Neural Coding of Vocal Categories

A fundamental task for virtually all auditory systems is to respond to species-specific communication sounds to guide social behavior. What complicates that ability is the fact that communication sounds are naturally variable across multiple acoustic features. For example, mouse ultrasonic vocalizations (USV) are mostly single-frequency whistles that change dynamically over time in both frequency and amplitude. However, just as you would expect for human speech phonemes, no two acoustic waveforms are acoustically identical, with variability from call-to-call, individual-to-individual and context-to-context. Nevertheless, animals can discriminate distinct vocal categories that drive different responses, even when those categories overlap in their acoustic features. How are acoustic waveforms encoded in the auditory system to generate separable category percepts? We use electrophysiological, computational, opto/chemo-genetic and behavioral methods to investigate the coding of USVs within the mouse auditory cortex. Our neural coding studies uncovered a lateral band inhibitory mechanism that can enhance the signal-to-noise in the cortical coding of behaviorally meaningful call categories. We also identified a subset of late-firing neurons in core auditory cortex that spike more for the frequency trajectories of meaningful sound categories compared to those of less meaningful ones. This phenomenon becomes more prominent in the “Off” responses of neurons throughout the secondary auditory cortex. We are now interested in how auditory neural circuits give rise to this sensitivity, and how sensitivity to multiple features can be used to build a neural representation of vocal categories that are tolerant to inherent acoustic variability.




Mechanisms of Social Sound Learning

Acoustic communication disorders impair social interactions, yet how social context interacts with communication sound processing is poorly understood. Like a student in a foreign country immersed in an unfamiliar language or a young mother trying to decipher her baby’s cries, we all encounter initially meaningless vocalizations that in fact convey meaning. As these sounds gain significance through our social interactions, we become better at detecting and discriminating between them. How does this happen? Do our brains learn to associate the sounds with social sources and rewards? Are natural, species-specific vocalizations privileged in how they can drive our social responses? We address these questions using the mouse maternal model of social communication wherein pups emit ultrasonic calls that elicit a mother’s search and retrieval for pups to return them to the nest. We discovered the first electrophysiological signs of sensory plasticity within the auditory system for these calls, encouraging the adoption of this model system to study mechanisms of sensory plasticity in more natural communication contexts. A key question we are now interested in concerns whether this plasticity reflects general associative learning as a cognitive component of motherhood, or may instead be a reflection of an inherent, species-specific trajectory of physiological changes unfolding over the course of motherhood. To address this, we use a T-maze task to pair novel sounds with pup “rewards” to investigate how sensory learning and decision making improves maternal behavior.
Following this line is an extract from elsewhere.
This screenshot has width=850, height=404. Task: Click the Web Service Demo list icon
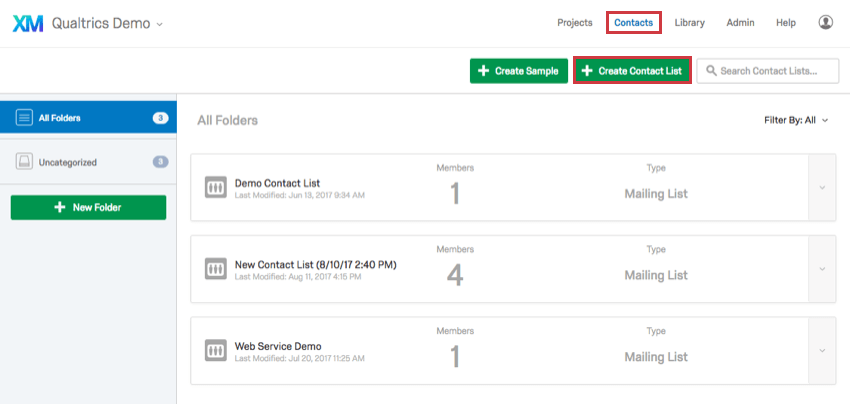[x=215, y=350]
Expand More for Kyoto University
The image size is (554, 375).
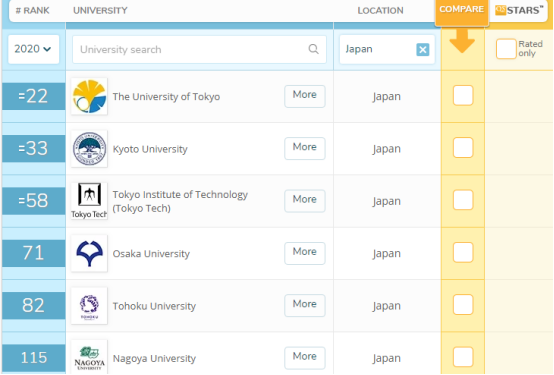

Neural Circuitry of Social Bonding

A fundamental question in social neuroscience concerns how social contexts dynamically engage brain areas involved in sensory and reward processing to promote social motivation, learning and attachment. The prairie vole is an excellent model system for studying the neurochemical and neural circuit mechanisms underlying these questions. Prairie voles form socially monogamous pair bonds characterized by both a strong preference to huddle with their partner and a robust defense against strangers. Pair bonding is a complex cognitive process that involves social information processing and learning about the rewarding nature of another individual. Prairie vole research from the lab of our collaborator, Dr. Larry Young, and others has uncovered key sites of action for neuropeptides like oxytocin or neuromodulators like dopamine to mediate the formation of a pair bond. However, we still do not know the modes of action of these neurochemicals in dynamically modulating neural activity to mediate affiliative behaviors. We demonstrated that a medial prefrontal cortex-to-nucleus accumbens circuit is modulated during affiliative behaviors in a way that is predictive of how quickly voles begin to express their pair bond, and that stimulating this circuit can causally bias the emergence of the bond. We are now investigating how oxytocin mediates signaling in the accumbens and other limbic regions in ways that are critical to bond formation and maintenance.





Quantifying Social Communication in Rodents

While understanding the neural mechanisms underlying natural behaviors is the main goal of neuroethology, we usually resort to more constrained laboratory paradigms in order to make progress. Even when natural behaviors are used though, we are still often limited to using manual, artificial constructs to describe the behavior, which can lead to interpretations that are biased in ways that are often hidden. To expand our ability to quantify rodent social behavior more automatically in a less biased fashion, we are collaborating with Dr. Gordon Berman to apply machine learning algorithms and quantitative behavioral mapping techniques.





Our lab utilizes a variety of techniques, including single-unit and local field potential electrophysiology in awake rodents (mice and prairie voles), multielectrode array electrophysiology, immunohistochemistry, and behavioral analysis. We also make extensive use of computational methods to analyze and model neural data. Our work walks a fine line between developing quantitative engineering approaches and asking novel biological questions.